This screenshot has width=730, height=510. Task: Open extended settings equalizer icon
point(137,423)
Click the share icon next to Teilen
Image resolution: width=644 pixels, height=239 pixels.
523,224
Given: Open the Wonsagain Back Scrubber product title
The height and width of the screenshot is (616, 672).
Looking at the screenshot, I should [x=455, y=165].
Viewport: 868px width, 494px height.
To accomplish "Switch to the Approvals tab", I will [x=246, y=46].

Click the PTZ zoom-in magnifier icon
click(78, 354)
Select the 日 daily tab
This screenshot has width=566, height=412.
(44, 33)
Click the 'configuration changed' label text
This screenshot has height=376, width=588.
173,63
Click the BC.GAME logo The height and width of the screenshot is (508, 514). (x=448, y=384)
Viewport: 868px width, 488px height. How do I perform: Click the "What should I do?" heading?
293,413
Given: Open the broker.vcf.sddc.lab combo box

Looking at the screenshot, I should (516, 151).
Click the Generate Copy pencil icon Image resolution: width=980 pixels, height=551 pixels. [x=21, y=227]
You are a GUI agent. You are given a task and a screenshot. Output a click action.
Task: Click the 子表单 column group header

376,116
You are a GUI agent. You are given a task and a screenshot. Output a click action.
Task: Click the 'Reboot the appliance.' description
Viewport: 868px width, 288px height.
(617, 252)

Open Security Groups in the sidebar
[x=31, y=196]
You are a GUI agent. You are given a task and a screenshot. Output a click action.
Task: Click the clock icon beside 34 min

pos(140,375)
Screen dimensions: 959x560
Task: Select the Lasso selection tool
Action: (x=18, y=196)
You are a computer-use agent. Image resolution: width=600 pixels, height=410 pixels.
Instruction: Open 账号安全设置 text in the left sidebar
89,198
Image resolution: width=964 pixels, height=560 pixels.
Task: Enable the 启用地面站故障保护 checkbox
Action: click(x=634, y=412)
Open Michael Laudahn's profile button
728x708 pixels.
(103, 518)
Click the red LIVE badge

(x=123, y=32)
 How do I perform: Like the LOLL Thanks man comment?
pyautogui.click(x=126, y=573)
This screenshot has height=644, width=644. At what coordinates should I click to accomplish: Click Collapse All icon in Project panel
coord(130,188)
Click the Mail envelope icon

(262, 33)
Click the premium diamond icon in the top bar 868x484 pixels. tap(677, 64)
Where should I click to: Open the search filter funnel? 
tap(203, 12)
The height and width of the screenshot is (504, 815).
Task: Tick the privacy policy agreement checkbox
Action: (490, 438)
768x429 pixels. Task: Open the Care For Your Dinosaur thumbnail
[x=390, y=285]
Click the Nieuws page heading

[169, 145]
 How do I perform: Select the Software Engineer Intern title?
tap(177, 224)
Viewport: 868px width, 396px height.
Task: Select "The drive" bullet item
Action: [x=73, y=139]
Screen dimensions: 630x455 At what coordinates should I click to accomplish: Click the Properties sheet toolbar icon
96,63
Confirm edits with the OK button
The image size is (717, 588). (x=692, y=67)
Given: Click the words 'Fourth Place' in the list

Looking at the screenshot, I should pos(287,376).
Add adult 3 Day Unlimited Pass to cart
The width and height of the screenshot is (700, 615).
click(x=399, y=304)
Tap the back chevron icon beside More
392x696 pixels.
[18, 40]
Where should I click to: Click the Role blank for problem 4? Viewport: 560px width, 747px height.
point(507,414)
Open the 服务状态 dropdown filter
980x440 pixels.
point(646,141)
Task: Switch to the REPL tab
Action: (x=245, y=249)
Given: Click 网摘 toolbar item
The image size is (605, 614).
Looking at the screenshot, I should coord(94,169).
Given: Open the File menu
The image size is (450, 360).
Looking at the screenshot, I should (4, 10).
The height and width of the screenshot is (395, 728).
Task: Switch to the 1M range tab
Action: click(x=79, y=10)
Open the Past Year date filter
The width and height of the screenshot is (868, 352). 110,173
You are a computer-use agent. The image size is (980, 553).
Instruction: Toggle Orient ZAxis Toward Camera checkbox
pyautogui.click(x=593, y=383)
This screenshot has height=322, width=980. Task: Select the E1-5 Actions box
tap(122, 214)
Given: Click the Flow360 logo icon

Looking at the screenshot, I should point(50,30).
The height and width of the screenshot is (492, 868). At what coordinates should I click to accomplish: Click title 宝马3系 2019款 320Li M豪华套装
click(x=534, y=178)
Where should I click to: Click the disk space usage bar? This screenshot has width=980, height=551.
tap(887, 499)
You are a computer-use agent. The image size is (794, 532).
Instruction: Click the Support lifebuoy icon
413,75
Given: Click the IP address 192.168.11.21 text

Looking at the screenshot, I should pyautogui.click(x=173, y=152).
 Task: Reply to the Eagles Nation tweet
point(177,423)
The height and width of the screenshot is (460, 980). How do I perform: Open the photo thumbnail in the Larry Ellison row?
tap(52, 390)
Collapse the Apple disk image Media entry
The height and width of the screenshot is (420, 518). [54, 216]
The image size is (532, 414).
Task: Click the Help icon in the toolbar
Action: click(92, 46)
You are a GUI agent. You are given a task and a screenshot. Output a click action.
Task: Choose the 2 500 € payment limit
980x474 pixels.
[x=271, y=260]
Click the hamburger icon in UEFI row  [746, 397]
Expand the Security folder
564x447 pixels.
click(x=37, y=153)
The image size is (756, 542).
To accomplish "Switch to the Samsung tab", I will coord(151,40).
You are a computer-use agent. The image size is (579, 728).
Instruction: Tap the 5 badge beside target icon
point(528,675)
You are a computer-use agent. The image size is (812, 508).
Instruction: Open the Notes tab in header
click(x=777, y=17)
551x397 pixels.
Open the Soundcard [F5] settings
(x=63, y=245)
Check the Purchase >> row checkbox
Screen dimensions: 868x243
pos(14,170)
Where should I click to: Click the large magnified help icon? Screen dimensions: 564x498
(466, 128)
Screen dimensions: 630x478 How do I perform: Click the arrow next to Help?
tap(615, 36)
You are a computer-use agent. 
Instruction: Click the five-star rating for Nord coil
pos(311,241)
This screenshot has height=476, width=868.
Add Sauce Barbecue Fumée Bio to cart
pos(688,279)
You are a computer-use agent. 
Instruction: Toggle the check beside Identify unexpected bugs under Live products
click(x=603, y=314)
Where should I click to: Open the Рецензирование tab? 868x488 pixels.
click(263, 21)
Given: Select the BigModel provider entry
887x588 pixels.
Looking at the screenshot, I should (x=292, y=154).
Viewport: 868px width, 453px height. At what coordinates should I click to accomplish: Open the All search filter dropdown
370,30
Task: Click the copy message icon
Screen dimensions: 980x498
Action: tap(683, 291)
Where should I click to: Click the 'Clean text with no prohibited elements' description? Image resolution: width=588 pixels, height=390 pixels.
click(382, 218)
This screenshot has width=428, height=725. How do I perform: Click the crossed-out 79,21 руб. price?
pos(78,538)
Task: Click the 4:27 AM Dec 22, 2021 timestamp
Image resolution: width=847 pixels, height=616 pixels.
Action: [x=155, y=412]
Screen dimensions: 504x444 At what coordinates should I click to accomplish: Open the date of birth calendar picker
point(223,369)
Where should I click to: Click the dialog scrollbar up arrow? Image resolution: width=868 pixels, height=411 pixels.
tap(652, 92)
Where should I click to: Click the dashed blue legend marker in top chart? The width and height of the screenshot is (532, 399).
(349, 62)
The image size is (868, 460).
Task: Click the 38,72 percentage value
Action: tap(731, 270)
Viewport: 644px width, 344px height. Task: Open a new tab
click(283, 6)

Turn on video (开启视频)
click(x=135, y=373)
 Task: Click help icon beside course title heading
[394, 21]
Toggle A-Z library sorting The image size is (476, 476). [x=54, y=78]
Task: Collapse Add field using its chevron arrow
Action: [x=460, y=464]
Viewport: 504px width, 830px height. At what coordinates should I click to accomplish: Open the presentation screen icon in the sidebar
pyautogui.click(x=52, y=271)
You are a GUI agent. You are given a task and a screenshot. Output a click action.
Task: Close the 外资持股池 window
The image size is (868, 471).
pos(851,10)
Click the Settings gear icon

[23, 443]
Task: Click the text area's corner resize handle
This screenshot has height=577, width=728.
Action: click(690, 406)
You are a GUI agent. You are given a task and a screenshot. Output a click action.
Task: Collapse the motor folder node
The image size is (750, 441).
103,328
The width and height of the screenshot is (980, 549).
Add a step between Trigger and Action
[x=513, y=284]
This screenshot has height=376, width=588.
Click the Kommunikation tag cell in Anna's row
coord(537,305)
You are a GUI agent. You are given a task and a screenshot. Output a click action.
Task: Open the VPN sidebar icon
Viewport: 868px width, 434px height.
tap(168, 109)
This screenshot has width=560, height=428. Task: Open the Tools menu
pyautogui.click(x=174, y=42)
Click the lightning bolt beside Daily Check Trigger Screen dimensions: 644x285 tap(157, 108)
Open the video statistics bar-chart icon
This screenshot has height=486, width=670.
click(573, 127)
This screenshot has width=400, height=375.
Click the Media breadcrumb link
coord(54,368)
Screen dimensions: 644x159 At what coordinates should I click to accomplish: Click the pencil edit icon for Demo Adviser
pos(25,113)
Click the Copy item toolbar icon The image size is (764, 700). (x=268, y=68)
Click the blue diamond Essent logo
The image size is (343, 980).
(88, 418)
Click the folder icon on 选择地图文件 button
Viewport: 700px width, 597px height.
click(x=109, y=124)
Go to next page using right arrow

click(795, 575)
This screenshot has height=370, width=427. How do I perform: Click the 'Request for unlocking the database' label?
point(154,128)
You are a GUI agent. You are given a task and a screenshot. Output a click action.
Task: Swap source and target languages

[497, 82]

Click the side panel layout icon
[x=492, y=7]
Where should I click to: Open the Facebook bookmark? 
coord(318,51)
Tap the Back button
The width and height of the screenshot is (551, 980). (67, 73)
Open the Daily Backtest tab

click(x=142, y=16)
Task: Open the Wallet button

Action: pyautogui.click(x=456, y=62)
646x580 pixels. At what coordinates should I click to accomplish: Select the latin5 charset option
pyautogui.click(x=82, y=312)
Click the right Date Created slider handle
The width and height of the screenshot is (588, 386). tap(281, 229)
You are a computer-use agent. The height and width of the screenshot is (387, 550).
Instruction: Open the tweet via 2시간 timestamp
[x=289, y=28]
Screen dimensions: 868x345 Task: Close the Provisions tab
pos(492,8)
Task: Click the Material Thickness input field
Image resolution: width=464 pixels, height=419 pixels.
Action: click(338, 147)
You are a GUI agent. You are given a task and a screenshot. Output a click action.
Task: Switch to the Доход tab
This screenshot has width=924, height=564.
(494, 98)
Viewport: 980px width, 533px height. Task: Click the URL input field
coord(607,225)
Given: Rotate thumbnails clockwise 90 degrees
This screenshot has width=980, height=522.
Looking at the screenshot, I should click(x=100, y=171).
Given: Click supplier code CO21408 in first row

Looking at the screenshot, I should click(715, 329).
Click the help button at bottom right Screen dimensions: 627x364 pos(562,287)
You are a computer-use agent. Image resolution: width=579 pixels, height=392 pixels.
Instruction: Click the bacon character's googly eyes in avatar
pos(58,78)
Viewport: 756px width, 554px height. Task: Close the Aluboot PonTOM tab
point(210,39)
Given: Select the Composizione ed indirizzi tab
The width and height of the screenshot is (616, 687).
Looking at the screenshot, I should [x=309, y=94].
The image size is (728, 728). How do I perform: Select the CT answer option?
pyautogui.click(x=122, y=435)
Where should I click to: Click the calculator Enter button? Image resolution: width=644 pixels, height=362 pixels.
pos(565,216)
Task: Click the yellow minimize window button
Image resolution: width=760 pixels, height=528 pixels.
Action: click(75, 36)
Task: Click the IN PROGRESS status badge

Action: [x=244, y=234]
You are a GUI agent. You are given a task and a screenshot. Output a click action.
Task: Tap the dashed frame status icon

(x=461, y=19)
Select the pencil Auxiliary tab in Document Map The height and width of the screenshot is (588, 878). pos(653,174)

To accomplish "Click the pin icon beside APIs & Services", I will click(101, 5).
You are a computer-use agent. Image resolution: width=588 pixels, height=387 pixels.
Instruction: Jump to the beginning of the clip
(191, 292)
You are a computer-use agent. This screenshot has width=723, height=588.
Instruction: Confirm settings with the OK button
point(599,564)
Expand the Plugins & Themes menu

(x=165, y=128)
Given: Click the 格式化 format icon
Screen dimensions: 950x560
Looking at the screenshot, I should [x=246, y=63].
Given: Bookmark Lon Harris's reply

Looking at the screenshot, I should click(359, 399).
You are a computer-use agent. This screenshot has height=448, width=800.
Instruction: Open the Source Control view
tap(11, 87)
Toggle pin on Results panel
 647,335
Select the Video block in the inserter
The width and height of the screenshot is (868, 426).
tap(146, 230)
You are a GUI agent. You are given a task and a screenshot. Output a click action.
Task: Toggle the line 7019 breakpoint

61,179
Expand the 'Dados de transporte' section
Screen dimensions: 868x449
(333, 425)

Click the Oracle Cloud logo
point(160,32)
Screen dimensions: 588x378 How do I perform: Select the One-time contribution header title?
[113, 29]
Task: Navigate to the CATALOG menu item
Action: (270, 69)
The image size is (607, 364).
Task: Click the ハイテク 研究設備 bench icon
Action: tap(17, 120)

# Task goal:
Search the listing for the word "folder". Copy every line in which it occurs.

# Output for this exercise:
Expand the Security folder
Task: Collapse the motor folder node
Click the folder icon on 选择地图文件 button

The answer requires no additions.